::: SUPPLIED INFORMATION :::

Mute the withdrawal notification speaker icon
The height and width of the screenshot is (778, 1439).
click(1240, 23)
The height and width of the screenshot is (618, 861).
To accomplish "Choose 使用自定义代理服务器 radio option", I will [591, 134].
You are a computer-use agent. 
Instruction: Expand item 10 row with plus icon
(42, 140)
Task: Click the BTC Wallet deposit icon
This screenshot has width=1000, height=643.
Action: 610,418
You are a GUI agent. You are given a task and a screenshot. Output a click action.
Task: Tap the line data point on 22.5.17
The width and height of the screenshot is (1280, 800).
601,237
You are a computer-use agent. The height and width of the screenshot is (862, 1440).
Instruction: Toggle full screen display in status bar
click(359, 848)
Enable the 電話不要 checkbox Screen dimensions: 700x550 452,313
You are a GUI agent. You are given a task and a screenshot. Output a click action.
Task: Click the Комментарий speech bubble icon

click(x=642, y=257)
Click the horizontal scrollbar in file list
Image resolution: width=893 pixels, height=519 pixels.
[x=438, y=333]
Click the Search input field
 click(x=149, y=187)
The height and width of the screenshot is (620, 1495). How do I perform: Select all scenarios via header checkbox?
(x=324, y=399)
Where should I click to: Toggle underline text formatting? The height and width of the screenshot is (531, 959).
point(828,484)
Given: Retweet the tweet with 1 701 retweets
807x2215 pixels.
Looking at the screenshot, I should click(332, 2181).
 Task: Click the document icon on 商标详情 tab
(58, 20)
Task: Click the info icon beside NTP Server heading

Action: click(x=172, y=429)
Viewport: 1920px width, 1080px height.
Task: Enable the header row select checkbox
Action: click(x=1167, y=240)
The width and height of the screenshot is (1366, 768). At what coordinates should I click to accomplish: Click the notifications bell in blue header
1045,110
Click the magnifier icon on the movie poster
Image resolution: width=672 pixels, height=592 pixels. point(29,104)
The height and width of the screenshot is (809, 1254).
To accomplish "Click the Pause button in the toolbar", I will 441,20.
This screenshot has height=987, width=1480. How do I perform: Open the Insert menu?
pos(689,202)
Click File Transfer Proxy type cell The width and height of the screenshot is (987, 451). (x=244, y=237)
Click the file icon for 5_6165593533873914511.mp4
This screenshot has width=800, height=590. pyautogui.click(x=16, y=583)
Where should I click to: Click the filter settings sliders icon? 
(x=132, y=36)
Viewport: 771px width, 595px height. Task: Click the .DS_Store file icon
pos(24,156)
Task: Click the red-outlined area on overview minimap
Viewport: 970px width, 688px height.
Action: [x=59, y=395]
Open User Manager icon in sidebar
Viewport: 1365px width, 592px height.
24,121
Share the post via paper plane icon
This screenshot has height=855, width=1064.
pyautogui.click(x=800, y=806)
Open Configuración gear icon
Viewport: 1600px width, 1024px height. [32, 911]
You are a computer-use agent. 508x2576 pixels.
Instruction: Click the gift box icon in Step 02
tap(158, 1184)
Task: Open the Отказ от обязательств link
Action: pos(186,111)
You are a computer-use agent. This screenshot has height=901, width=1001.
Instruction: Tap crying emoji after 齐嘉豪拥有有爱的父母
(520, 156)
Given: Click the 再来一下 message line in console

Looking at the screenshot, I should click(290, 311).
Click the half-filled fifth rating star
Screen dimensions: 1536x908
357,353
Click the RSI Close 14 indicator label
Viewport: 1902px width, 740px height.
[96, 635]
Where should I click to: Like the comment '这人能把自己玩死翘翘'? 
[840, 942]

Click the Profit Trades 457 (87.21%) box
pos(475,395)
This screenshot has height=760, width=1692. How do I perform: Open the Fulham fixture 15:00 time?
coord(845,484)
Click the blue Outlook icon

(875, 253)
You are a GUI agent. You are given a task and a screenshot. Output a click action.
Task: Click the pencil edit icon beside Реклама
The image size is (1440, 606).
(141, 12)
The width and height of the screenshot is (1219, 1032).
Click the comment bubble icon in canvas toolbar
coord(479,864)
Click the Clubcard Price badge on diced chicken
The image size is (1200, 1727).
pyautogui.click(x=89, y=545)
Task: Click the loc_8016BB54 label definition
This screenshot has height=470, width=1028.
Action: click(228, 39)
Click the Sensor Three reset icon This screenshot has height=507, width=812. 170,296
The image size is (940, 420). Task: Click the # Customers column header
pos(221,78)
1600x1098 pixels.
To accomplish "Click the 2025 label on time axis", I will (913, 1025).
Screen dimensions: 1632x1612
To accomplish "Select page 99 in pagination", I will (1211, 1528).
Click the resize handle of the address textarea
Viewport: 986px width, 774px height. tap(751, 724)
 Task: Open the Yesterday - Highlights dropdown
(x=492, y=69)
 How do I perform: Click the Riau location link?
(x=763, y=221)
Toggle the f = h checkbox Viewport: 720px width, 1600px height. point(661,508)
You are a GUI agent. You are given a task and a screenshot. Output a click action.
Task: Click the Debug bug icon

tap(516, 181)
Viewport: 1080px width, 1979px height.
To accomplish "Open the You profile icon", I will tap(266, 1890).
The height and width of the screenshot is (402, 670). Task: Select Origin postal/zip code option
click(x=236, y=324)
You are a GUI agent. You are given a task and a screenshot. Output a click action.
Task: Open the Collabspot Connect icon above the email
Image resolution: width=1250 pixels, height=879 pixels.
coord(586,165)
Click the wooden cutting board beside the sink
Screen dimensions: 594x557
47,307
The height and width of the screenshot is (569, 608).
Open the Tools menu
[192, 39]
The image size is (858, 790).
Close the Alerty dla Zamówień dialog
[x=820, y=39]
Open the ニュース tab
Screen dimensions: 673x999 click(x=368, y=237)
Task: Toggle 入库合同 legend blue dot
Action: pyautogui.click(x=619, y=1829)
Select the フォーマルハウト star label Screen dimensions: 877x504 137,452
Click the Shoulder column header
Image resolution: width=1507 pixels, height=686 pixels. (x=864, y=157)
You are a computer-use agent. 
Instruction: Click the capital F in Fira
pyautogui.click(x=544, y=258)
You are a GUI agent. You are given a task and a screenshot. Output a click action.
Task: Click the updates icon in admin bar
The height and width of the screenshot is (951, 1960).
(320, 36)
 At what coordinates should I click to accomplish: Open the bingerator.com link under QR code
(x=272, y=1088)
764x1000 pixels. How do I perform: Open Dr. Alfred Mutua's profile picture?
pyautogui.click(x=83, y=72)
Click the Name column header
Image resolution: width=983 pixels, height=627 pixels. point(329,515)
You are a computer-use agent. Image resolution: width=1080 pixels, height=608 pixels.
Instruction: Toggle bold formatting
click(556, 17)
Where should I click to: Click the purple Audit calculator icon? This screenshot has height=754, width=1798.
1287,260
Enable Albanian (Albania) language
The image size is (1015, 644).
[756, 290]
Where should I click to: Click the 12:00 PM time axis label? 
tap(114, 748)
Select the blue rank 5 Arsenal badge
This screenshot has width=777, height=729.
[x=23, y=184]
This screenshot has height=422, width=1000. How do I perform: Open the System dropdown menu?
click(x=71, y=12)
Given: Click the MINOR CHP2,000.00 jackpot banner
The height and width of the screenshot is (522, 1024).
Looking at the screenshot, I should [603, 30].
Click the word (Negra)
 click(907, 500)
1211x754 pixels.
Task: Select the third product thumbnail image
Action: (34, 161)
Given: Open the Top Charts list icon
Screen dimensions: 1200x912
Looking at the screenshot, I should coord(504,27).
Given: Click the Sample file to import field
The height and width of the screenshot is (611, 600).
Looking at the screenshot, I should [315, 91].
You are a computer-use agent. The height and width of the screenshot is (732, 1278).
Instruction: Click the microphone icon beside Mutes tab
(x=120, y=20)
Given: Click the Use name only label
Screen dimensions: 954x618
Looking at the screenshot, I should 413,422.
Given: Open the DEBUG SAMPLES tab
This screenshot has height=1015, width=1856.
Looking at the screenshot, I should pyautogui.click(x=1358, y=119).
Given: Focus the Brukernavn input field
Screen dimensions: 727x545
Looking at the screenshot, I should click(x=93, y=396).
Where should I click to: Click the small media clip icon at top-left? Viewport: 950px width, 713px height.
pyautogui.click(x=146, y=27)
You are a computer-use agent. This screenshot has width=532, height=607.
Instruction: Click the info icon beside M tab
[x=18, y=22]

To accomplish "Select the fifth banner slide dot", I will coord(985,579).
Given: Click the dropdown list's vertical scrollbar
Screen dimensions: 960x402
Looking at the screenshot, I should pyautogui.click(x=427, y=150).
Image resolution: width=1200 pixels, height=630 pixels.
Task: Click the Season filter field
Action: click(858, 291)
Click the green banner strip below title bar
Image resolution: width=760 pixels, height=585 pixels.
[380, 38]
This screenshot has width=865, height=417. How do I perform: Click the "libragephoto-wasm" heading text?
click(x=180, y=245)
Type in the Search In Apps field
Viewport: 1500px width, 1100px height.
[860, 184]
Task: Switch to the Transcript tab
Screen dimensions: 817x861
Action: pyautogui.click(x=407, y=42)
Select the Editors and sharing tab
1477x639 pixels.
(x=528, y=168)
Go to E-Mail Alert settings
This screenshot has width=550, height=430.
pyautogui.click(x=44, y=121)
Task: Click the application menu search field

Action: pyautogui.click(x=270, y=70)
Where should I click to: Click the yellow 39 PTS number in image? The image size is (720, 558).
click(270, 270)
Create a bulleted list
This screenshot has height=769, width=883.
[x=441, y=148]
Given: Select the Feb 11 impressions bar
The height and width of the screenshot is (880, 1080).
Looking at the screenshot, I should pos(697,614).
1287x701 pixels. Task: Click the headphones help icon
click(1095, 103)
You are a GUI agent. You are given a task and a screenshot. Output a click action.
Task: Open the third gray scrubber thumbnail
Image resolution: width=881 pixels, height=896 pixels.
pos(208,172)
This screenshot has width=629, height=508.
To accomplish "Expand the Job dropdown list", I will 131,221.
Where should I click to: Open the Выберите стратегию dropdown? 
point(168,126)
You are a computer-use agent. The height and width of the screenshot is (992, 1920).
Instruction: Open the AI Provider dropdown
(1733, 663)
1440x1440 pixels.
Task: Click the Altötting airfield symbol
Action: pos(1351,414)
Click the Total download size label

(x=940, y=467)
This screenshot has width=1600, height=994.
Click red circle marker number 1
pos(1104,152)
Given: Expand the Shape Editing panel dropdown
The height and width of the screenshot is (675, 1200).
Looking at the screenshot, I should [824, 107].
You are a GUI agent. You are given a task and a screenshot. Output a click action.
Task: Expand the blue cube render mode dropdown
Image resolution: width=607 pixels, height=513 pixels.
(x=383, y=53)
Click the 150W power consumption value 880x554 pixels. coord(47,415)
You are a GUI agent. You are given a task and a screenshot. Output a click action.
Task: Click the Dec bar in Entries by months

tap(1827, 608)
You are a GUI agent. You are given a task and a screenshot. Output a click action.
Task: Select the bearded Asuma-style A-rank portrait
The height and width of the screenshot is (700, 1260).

:::

*PROBLEM TO SOLVE*. What is needed is the number of lines in the data that hold the word "will", with nothing added.

*RESPONSE*. 7